By Starrla Cray
WINSTED, MN When people hear that Aaron Neumann works for the Minnesota Vikings, they typically want to know, “What are the players like?”
Neumann’s answer is simple: “They’re guys.”
To him, the Vikings are coworkers, and seeing them practice and interact with one another is just part of the job.
“I don’t get that starstruck anymore like I used to,” he said.
That’s not to say the players aren’t interesting, though.
“An NFL locker room is an eclectic group you’ll never see anywhere else,” Neumann said. “They have different backgrounds, different cultures and come from different economic regions. It’s people from all over the country who come together for one reason to play.”
Neumann has been a full-time assistant equipment manager for the Vikings 17 years, but he’s been with the team even longer.
Friends in football
Back when Neumann was a football player at Holy Trinity High School in Winsted, his uncle, Larry Neumann, was the Vikings’ assistant athletic trainer. Larry helped Aaron get started as a ball boy, so he could help with training camps and home games.
In college, Aaron began working for the Vikings on a more routine basis. He also kept his own football career going, playing three years at Concordia University in St. Paul.
Aaron has made friends with many of the players through the years, and one of them Everett Lindsay was a groomsman in Aaron’s wedding. (Lindsay played for the Vikings from 1993 to 1998.)
Another of Aaron’s good friends is Ryan Longwell, who was with the Vikings from 2006 to 2011.
“I’ve seen lots of players come and go,” Aaron said, adding that he is a big fan of the new head coach, Mike Zimmer.
When Aaron first started working with the Vikings, everyone was older than him. Now, he thinks of them as “kids.”
According to the Daily Norseman, the Vikings are one of the youngest teams this year, with an average age of 25.58. Only eight players are over 30 the oldest being Cullen Loeffler at 33.
Socks and shoes
As part of his job, Aaron is involved in all practices, and attends games. After practice is over, he collects all the laundry and gets the equipment ready for its next use.
“We have three very large industrial washing machines,” he said.
Once a week, he goes through all the uniforms to check for tears, sending them out for repair if needed. During the off-season, Aaron is also responsible for ordering new socks, shoes, shoulder pads, and other gear.
In his years as assistant equipment manager, Aaron said equipment has become more streamlined and less bulky.
“Helmet technology has gotten so much better,” he added.
For Aaron, the best part of the job is game day.
“We work all week for that one three-hour game on Sundays,” he said.

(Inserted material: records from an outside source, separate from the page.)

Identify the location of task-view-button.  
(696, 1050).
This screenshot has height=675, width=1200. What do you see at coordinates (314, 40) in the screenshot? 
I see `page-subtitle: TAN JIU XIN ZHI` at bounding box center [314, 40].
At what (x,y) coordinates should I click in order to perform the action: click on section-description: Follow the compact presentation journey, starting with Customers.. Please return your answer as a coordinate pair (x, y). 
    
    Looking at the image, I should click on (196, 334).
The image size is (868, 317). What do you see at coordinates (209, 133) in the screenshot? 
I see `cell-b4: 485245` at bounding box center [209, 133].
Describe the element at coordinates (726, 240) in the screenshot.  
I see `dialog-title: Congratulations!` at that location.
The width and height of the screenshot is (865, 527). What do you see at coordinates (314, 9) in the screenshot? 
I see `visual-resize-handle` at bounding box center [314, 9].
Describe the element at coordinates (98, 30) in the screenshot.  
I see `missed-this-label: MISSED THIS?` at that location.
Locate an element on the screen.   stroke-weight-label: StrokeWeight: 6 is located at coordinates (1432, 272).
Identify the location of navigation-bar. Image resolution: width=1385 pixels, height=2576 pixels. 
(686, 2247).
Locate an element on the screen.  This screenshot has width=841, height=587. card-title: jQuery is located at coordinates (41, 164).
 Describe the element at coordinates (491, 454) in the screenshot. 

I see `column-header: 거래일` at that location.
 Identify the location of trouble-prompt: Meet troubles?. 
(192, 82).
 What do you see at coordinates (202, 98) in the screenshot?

Aaron travels with the team for away games. Usually the trips are short, but last September he spent a week in London when the Vikings played the Steelers.
During off-season, Aaron keeps more regular hours, which allows him to spend time at home in New Prague with his wife, Tammy, and their two sons, Frank, 7, and Joe, 4.
“My sons love the Vikings,” he said. “They love to come to work with Dad,” Aaron said, explaining that they sometimes get to sit in on practices.
In addition to being with family, Aaron also likes watching football on TV. Although he hasn’t seen a Vikings game on TV in years, he enjoys watching other teams to see what they’re doing, and get ideas for equipment.
“I watch it differently than the average person,” he said.